Introduction
- Psychosocial screening should include:
- Attitudes towards diabetes and treatment
- Mood
- General and diabetes-related QoL
- Financial, social and emotional resources
- Psychiatric history
- Standarized and validated tools should be used to detect: diabetes distress, anxiety, depression, disordered eating, and cognitive capacities.
- Patients >=65 can be screened for depression and cognitive impairment.
Diabetes distress
- Dfn: negative psychological reactions related to having to manage diabetes. It's mostly related to burdens of diabetes management, disease progression and complications.
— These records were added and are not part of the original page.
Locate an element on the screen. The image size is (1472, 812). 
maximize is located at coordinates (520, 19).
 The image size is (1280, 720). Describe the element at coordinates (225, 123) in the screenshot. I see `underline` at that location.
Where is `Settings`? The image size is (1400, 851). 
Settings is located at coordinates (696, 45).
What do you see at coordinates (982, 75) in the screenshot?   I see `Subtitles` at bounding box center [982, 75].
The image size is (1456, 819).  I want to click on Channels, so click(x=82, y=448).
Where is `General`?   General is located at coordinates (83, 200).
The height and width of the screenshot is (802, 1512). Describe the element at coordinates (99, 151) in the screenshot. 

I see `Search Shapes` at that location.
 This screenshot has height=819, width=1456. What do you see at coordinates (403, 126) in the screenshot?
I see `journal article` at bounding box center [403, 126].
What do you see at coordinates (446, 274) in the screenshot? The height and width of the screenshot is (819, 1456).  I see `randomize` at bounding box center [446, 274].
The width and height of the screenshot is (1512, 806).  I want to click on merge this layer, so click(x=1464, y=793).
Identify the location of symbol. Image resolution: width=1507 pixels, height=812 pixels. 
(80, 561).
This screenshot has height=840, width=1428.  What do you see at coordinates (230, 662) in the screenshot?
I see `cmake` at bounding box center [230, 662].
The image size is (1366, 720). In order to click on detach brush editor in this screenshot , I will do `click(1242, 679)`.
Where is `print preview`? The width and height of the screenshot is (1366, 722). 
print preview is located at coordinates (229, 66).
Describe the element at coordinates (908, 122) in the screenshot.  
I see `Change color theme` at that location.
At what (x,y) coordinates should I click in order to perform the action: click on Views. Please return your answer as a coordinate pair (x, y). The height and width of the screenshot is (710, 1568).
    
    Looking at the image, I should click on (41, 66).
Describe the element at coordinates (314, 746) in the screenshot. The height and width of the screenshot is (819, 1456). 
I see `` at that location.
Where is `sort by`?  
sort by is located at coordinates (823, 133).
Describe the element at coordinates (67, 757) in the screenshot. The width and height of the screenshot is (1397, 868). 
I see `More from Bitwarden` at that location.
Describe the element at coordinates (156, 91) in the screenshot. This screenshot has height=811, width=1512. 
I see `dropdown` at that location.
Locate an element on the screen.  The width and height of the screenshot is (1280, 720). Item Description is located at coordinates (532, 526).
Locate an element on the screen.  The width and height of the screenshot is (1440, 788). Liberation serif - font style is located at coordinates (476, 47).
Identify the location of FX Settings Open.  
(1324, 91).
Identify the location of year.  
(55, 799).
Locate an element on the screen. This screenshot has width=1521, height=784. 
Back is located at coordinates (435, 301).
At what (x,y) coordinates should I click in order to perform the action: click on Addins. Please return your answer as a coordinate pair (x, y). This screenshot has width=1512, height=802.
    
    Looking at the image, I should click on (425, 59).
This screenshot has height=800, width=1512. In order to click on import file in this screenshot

- Affects about 45% of patients
- Should be screened with "validated tools" like PAID (problem Areas in Diabetes) or DDS (Diabetes Distress Scale), see diabetesdistress.org
- If positive, referred to a DSMES provider, given the fact that DSMES improves it
- If DD negatively affects diabetes management, to a mental health specialist with knowledge in diabetes.
Anxiety
- Screen for anxiety disorders AD in people who show symptoms of anxiety including hypoglycemia unawareness with fear of hypoglycemia
- Refer to mental health if positive screening.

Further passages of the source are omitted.